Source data

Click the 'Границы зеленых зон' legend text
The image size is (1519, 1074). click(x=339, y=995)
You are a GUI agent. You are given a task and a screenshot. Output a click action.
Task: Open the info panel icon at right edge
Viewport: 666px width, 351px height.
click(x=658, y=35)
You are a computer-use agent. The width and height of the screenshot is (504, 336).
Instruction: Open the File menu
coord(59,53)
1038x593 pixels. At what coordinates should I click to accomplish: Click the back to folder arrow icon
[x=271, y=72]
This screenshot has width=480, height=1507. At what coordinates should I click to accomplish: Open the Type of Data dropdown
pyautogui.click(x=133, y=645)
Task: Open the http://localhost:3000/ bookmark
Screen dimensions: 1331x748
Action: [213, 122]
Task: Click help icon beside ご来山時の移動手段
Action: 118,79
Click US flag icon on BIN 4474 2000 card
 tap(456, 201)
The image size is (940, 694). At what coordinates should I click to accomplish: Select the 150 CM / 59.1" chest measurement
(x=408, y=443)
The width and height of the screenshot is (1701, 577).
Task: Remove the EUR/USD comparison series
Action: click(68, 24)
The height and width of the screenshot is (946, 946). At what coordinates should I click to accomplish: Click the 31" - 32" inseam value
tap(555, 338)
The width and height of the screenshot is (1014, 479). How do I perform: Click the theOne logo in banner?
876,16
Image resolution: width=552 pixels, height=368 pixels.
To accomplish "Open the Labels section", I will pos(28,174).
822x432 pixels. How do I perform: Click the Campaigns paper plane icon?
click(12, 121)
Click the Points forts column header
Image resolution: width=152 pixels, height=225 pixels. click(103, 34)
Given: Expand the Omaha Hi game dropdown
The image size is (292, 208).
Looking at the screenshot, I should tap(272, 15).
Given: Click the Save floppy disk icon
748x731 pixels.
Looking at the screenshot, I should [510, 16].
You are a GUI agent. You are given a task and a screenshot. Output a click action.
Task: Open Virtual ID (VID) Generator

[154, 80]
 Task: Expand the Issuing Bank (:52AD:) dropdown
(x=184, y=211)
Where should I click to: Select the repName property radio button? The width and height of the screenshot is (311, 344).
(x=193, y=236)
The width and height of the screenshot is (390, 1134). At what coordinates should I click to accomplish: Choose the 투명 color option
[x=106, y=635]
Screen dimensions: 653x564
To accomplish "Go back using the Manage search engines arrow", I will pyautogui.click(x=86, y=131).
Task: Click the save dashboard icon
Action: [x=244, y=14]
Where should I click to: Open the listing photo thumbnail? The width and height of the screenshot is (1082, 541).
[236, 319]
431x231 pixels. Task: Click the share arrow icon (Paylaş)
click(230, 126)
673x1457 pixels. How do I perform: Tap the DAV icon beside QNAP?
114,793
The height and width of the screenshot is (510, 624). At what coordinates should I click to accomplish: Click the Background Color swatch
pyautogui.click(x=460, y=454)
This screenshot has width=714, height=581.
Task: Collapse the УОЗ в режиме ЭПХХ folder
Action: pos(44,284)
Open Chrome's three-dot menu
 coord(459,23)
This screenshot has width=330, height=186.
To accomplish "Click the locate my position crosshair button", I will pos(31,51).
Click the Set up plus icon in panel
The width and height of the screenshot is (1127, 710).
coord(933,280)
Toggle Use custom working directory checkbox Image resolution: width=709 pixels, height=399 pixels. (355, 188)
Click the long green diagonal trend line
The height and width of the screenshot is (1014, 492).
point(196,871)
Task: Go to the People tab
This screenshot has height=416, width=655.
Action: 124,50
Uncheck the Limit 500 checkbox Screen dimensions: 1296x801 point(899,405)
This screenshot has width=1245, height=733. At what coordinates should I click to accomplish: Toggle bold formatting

• **What you are asked to do**: Output every entry shown above, exactly.

• **Task result**:
Click the 'Границы зеленых зон' legend text
The image size is (1519, 1074). click(x=339, y=995)
You are a GUI agent. You are given a task and a screenshot. Output a click action.
Task: Open the info panel icon at right edge
Viewport: 666px width, 351px height.
click(x=658, y=35)
You are a computer-use agent. The width and height of the screenshot is (504, 336).
Instruction: Open the File menu
coord(59,53)
1038x593 pixels. At what coordinates should I click to accomplish: Click the back to folder arrow icon
[x=271, y=72]
This screenshot has width=480, height=1507. At what coordinates should I click to accomplish: Open the Type of Data dropdown
pyautogui.click(x=133, y=645)
Task: Open the http://localhost:3000/ bookmark
Screen dimensions: 1331x748
Action: [213, 122]
Task: Click help icon beside ご来山時の移動手段
Action: 118,79
Click US flag icon on BIN 4474 2000 card
 tap(456, 201)
The image size is (940, 694). At what coordinates should I click to accomplish: Select the 150 CM / 59.1" chest measurement
(x=408, y=443)
The width and height of the screenshot is (1701, 577).
Task: Remove the EUR/USD comparison series
Action: click(68, 24)
The height and width of the screenshot is (946, 946). At what coordinates should I click to accomplish: Click the 31" - 32" inseam value
tap(555, 338)
The width and height of the screenshot is (1014, 479). How do I perform: Click the theOne logo in banner?
876,16
Image resolution: width=552 pixels, height=368 pixels.
To accomplish "Open the Labels section", I will pos(28,174).
822x432 pixels. How do I perform: Click the Campaigns paper plane icon?
click(12, 121)
Click the Points forts column header
Image resolution: width=152 pixels, height=225 pixels. click(103, 34)
Given: Expand the Omaha Hi game dropdown
The image size is (292, 208).
Looking at the screenshot, I should tap(272, 15).
Given: Click the Save floppy disk icon
748x731 pixels.
Looking at the screenshot, I should [510, 16].
You are a GUI agent. You are given a task and a screenshot. Output a click action.
Task: Open Virtual ID (VID) Generator

[154, 80]
 Task: Expand the Issuing Bank (:52AD:) dropdown
(x=184, y=211)
Where should I click to: Select the repName property radio button? The width and height of the screenshot is (311, 344).
(x=193, y=236)
The width and height of the screenshot is (390, 1134). At what coordinates should I click to accomplish: Choose the 투명 color option
[x=106, y=635]
Screen dimensions: 653x564
To accomplish "Go back using the Manage search engines arrow", I will pyautogui.click(x=86, y=131).
Task: Click the save dashboard icon
Action: [x=244, y=14]
Where should I click to: Open the listing photo thumbnail? The width and height of the screenshot is (1082, 541).
[236, 319]
431x231 pixels. Task: Click the share arrow icon (Paylaş)
click(230, 126)
673x1457 pixels. How do I perform: Tap the DAV icon beside QNAP?
114,793
The height and width of the screenshot is (510, 624). At what coordinates should I click to accomplish: Click the Background Color swatch
pyautogui.click(x=460, y=454)
This screenshot has width=714, height=581.
Task: Collapse the УОЗ в режиме ЭПХХ folder
Action: pos(44,284)
Open Chrome's three-dot menu
 coord(459,23)
This screenshot has width=330, height=186.
To accomplish "Click the locate my position crosshair button", I will pos(31,51).
Click the Set up plus icon in panel
The width and height of the screenshot is (1127, 710).
coord(933,280)
Toggle Use custom working directory checkbox Image resolution: width=709 pixels, height=399 pixels. (355, 188)
Click the long green diagonal trend line
The height and width of the screenshot is (1014, 492).
point(196,871)
Task: Go to the People tab
This screenshot has height=416, width=655.
Action: 124,50
Uncheck the Limit 500 checkbox Screen dimensions: 1296x801 point(899,405)
This screenshot has width=1245, height=733. At what coordinates should I click to accomplish: Toggle bold formatting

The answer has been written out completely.